Sensing the mounting tension in the student body, on the following day the president met with his staff and the deans to draw up a list of anticipated student demands and what action should be taken to meet them. They were preparing as best they could for what became a series of student demonstrations and other actions which rose in numbers and intensity in the next few months. Opposition to the Vietnam conflict resulted in the fall of 1969 in a one-day suspension of classes in recognition of Vietnam Peace Action Day. During the academic year 1970-71, a record was set in the number of major confrontations- six in all.

Immediately following the flurry over Martin Luther King's death in 1968 Hallowell had met with a committee of the Afro-American group who, according to the president, "felt a loneliness and lack of integration with the white community," and expressed the wish that more Negro students be admitted. They were also dissatisfied with the small number of Negro faculty.
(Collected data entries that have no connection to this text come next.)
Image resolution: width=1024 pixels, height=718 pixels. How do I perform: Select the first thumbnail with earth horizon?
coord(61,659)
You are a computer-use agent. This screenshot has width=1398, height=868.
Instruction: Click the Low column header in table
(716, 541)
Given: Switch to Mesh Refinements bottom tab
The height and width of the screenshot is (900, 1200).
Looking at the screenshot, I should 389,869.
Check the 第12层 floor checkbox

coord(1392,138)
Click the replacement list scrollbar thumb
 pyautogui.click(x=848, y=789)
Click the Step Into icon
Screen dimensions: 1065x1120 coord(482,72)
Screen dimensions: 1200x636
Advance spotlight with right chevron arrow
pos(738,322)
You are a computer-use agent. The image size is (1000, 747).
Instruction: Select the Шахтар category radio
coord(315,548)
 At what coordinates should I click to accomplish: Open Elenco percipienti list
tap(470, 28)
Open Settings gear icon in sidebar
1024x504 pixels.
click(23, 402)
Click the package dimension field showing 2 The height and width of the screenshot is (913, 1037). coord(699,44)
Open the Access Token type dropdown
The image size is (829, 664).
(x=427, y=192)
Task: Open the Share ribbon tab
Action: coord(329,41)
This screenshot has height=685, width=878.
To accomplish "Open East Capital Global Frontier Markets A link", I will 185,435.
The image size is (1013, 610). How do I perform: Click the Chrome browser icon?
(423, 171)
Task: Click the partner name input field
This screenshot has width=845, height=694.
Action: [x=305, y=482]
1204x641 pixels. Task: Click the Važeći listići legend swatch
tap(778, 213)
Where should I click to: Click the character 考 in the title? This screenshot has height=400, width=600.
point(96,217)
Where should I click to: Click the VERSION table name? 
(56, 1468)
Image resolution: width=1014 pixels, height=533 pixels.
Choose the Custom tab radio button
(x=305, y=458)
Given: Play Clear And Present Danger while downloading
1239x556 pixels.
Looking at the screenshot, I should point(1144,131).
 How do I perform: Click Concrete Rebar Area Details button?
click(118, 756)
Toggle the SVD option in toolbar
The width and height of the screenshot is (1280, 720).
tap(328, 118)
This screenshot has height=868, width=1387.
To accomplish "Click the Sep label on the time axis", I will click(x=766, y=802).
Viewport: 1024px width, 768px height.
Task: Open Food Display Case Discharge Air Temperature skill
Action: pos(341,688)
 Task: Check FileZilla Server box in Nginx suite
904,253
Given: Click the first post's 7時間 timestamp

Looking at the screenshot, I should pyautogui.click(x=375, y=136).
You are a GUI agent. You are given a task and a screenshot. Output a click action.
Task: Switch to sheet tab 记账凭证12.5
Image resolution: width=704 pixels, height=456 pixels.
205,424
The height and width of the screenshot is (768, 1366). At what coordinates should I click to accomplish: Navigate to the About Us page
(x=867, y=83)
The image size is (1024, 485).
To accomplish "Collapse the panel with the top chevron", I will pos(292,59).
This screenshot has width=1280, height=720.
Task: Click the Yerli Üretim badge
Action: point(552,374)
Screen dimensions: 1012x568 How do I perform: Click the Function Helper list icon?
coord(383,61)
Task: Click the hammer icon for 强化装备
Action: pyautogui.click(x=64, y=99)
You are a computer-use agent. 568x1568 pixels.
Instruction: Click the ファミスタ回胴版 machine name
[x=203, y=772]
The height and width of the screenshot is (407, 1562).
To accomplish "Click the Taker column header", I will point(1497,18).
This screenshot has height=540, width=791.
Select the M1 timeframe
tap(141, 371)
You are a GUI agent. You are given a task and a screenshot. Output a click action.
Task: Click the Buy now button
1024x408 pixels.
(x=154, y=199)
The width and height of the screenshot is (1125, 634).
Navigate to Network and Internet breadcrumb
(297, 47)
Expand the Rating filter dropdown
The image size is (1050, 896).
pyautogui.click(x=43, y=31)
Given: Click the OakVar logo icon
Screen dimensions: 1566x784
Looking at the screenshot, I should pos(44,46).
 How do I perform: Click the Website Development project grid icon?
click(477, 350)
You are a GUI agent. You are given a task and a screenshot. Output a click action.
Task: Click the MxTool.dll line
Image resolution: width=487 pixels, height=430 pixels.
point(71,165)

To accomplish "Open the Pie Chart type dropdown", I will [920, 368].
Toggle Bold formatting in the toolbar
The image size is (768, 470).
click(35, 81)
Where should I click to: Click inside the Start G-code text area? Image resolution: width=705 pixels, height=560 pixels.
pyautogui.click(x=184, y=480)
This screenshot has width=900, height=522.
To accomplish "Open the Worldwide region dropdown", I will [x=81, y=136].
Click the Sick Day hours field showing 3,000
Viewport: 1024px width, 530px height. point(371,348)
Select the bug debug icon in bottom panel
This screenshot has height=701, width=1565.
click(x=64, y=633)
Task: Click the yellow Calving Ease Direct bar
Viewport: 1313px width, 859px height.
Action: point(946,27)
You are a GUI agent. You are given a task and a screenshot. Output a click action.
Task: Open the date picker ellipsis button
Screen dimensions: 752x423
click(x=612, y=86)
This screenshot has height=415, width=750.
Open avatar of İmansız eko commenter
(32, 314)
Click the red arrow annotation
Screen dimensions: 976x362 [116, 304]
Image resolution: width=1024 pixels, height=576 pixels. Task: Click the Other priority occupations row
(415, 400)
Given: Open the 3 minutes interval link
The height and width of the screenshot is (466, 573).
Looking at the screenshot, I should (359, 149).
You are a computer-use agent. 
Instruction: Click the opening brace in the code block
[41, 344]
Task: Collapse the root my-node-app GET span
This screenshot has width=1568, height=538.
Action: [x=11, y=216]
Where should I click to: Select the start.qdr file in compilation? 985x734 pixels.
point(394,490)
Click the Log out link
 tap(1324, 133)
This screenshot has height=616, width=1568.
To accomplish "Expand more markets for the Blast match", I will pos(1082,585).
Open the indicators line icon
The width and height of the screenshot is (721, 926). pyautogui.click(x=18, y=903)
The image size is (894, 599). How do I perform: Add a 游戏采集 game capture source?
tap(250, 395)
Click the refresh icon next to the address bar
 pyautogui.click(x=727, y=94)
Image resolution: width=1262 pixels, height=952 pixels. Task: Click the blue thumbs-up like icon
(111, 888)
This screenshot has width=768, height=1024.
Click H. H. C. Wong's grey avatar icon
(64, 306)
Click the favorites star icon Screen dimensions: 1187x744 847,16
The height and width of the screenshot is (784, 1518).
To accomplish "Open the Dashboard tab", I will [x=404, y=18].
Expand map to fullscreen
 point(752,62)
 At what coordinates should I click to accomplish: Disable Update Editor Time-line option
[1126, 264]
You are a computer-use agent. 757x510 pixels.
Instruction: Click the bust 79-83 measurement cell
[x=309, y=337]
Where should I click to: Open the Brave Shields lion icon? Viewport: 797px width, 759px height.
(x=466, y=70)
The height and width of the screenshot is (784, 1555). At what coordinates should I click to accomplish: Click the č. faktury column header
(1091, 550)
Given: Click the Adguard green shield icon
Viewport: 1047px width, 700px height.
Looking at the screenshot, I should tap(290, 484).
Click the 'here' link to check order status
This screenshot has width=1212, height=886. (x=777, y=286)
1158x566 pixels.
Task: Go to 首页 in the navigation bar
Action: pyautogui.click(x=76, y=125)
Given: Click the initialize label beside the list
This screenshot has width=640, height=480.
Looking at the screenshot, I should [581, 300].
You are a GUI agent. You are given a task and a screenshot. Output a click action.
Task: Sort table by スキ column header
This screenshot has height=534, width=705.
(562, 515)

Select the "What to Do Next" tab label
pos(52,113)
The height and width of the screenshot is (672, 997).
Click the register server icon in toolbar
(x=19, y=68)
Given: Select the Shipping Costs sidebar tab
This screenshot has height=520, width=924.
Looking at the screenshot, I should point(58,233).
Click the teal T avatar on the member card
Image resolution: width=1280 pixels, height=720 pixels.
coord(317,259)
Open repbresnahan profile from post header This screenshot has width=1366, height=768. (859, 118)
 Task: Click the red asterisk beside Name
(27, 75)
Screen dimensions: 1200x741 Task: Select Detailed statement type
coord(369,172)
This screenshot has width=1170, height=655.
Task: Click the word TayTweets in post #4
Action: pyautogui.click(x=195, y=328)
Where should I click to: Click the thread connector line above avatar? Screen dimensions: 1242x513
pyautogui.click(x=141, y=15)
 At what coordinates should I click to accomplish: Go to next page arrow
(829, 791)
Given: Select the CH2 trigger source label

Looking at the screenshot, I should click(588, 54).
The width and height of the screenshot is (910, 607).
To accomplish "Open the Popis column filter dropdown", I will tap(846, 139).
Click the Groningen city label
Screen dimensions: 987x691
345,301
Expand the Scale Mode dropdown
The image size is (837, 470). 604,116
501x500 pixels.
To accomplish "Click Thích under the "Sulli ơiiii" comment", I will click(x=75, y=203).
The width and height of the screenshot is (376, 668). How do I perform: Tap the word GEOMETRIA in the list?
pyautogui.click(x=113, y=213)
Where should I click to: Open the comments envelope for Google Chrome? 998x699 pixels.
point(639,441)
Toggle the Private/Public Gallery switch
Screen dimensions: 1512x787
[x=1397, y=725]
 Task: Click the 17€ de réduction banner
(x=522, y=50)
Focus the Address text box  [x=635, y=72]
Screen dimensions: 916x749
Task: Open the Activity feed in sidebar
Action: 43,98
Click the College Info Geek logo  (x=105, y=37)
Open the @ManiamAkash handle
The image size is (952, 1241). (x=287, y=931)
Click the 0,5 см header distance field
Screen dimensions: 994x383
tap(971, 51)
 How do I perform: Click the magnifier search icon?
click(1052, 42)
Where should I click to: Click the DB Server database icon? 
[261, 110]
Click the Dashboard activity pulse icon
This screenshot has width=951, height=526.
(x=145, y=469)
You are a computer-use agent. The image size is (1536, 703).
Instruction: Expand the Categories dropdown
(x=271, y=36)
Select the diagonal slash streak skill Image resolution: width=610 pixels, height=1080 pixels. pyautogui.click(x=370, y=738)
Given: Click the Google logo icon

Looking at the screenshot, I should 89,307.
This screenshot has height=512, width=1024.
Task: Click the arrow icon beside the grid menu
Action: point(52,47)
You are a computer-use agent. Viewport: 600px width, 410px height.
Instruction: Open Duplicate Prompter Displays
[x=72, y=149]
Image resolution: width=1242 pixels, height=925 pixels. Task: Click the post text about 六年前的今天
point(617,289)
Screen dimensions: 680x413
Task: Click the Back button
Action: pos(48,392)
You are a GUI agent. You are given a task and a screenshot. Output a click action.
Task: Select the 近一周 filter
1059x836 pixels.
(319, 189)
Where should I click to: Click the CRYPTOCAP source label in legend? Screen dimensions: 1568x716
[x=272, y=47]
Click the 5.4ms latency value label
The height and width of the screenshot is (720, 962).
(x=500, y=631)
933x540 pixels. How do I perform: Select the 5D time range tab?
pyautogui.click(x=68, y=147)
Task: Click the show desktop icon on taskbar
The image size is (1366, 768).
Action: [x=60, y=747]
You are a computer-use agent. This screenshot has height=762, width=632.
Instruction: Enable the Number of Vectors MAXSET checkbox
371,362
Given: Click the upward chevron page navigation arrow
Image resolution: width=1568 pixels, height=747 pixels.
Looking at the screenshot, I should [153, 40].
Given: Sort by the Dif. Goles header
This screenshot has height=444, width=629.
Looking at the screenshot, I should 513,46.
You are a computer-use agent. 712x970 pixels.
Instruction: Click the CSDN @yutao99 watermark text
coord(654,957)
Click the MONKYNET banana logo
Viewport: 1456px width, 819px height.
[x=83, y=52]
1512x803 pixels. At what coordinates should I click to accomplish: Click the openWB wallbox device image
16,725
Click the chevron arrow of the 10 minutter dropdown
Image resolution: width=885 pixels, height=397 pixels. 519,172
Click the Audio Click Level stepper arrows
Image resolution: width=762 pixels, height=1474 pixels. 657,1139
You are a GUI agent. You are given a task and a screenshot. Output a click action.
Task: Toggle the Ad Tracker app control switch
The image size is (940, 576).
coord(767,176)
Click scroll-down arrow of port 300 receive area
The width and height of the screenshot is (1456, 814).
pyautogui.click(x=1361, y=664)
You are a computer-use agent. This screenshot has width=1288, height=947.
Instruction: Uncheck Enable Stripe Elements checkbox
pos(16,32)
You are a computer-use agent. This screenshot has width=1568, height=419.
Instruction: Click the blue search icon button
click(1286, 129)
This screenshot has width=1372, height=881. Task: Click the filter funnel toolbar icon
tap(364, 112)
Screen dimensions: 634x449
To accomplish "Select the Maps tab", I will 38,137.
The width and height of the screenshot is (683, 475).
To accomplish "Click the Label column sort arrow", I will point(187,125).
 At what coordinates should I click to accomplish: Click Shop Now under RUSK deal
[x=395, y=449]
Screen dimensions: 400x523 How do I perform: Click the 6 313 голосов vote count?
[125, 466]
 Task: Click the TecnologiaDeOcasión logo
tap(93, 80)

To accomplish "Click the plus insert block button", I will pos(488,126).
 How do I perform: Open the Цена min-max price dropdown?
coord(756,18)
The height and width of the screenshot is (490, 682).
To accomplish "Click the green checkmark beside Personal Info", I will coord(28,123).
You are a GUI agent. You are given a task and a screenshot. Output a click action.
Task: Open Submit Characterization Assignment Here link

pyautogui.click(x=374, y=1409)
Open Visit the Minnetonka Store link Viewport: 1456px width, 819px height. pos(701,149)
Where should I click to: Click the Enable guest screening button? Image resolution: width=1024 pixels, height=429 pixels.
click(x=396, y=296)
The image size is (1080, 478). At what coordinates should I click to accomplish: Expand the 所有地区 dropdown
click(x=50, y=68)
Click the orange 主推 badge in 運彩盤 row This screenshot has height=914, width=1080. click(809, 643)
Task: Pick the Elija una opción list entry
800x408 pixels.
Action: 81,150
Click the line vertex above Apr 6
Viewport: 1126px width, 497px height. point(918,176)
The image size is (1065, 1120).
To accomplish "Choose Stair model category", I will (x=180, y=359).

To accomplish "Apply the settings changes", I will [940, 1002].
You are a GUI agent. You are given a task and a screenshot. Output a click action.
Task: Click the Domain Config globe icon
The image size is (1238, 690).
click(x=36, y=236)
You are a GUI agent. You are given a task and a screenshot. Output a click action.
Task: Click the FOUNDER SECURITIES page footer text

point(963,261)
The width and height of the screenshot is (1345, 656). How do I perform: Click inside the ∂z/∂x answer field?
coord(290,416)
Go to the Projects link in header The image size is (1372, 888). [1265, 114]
The delegation was made no happier when Hallowell had to inform them that the two Negro faculty members had tendered their resignations, effective at the end of the academic year; this left no Negroes at all on the Tufts instructional staff.

In the midst of all the other turmoil, Tufts was forced to deal with an episode in March 1970 which had involvements extending well beyond its boundaries. A widely publicized "drug bust" occurred which thrust the institution into newspaper headlines and raised the question of its role in enforcing state laws as well as in protecting the legal rights, health, and general well-being of its students. The university community had become more and more aware of the trafficking in and using of drugs among Tufts students over a period of several years. The practices had increased so markedly by the spring of 1968 that the administration had seen fit to issue a series of warnings about not only the dangers of use but of the students' vulnerability to arrest and prosecution under both state laws and local ordinances. The students gave scant heed.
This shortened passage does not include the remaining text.